How far will core vocabulary get you?

One of the claims that scholars make about vocabulary acquisition in Latin and Greek is that a relatively small number of high frequency lemmas (dictionary headwords) accounts for a high percentage of word forms in a typical text. John Muccigrosso and Wilfred Major, for example, estimate that the number of lemmas that will generate 80% of a typical text in Latin is 1500, in Greek, about 1100. (Muccigrosso, 2004, p. 416; Major, 2008, p. 7). Of course it stands to reason that this figure will differ between texts, and within texts, since some authors use relatively simple vocabulary (Nepos, Lysias), while some do not (Juvenal, Aeschylus), and some passages within an author have more unusual words than others. I and others have long wanted a way to calculate the “core percentage” in a given piece of text, that is the number of word forms in a section of a text that derive from high frequency lemmas. This would be both interesting from the point of view of literary criticism, and helpful pedagogically. Some data on that is now emerging in the case of Latin, thanks to the work of LASLA, of Bret Mulligan and his Bridge application, and the Excel skills of Derek Frymark (Dickinson ’12).

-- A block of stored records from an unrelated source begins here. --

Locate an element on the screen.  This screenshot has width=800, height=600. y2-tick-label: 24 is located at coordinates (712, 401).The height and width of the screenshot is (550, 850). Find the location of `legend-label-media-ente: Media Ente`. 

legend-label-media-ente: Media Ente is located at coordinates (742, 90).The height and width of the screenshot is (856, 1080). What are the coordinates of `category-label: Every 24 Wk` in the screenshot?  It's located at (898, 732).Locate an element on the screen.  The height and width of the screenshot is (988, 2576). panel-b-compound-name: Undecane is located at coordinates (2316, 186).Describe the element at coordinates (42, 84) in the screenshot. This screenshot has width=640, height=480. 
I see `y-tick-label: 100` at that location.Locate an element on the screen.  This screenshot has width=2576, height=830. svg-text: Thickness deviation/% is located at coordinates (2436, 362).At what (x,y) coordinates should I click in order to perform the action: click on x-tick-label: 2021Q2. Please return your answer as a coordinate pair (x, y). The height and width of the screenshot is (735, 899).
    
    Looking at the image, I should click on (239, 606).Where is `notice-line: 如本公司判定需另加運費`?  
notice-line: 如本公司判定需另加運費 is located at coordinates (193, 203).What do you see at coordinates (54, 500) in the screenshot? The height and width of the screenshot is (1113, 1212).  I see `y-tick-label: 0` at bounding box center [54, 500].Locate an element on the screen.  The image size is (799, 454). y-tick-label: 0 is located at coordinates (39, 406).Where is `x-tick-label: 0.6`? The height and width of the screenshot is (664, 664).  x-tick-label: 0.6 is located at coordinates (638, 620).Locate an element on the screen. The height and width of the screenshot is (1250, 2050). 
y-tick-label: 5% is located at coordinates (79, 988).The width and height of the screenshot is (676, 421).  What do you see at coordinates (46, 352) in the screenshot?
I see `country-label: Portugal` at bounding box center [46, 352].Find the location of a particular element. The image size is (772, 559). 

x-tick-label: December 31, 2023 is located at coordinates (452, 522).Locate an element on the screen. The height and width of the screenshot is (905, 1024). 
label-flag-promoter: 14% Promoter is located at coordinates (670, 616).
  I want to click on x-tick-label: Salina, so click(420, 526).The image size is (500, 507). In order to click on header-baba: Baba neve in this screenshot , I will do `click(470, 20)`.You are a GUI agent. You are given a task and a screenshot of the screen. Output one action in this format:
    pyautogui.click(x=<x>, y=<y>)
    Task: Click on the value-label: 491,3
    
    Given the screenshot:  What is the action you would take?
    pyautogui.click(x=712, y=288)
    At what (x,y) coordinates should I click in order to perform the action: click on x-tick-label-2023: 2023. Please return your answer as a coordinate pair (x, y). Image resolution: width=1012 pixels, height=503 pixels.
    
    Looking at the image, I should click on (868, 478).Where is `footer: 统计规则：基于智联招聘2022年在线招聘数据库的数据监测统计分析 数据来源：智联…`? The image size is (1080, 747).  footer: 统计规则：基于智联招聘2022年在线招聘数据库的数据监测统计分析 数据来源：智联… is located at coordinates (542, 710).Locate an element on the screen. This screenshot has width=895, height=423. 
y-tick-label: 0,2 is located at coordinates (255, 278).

If we take the 1000-word DCC core Latin vocabulary as the definition of high frequency lemmas, then 78% of Caesar’s Gallic War consists of core lemmas, excluding proper names. The core percentages by book in Caesar’s Gallic War (excluding Hirtius’ Book 8, for which we have no LASLA data) look like this:

Book      Percentage

1             0.80

2             0.78

3             0.77

4             0.79

5             0.77

6             0.78

7             0.75

Individual chapters range from a high of 91% (4.8) to a low of 57% (7.72). 44 sentences in the work consist of 100% core vocabulary (e.g. 1.8.3 and 1.10.4), while there are two sentences, 3.13.4 and 3.13.4, which tie for a low of 17%.

In the Aeneid (taking the chunks of the text as presented in Perseus) the average chunk is 70% core, with a high of 88% (7.1–4), and a low of 46% (6.417–425). The book by book totals are as follows:

Book      Percentage

1              0.72

2              0.73

3              0.70

4              0.72

5              0.70

6              0.71

7              0.69

8              0.69

9              0.71

10           0.70

11           0.72

12           0.70

Two Dickinson students, Seth Levin and Connor Ford, are working on visualizing the core percentage data for the Aeneid and the Gallic War as part of Dickinson’s Mellon-funded Digital Boot Camp, led by Patrick Belk, starting this week. I look forward to sharing the results in the next few weeks, and hearing what you think of them!


Major, Wilfred E. (2008). It’s Not the Size, It’s the Frequency: The Value of Using a Core Vocabulary in Beginning and Intermediate Greek. CPL Online, 4.1, 1-24.

Muccigrosso, John (2004). “Frequent Vocabulary in Latin Instruction.” Classical World, 97, 409-433.

Note: this post was edited Jan. 15, 2016, to take into account some corrections in the data, and to add the book by book figures for the Aeneid.